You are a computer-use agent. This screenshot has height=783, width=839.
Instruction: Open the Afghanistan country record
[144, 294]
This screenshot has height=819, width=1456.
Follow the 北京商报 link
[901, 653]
-=-=-=-=-
Reproduce every one of the entries above line for line, without changing a single character.

▶ **COMPLETE ANSWER**
You are a computer-use agent. This screenshot has height=783, width=839.
Instruction: Open the Afghanistan country record
[144, 294]
This screenshot has height=819, width=1456.
Follow the 北京商报 link
[901, 653]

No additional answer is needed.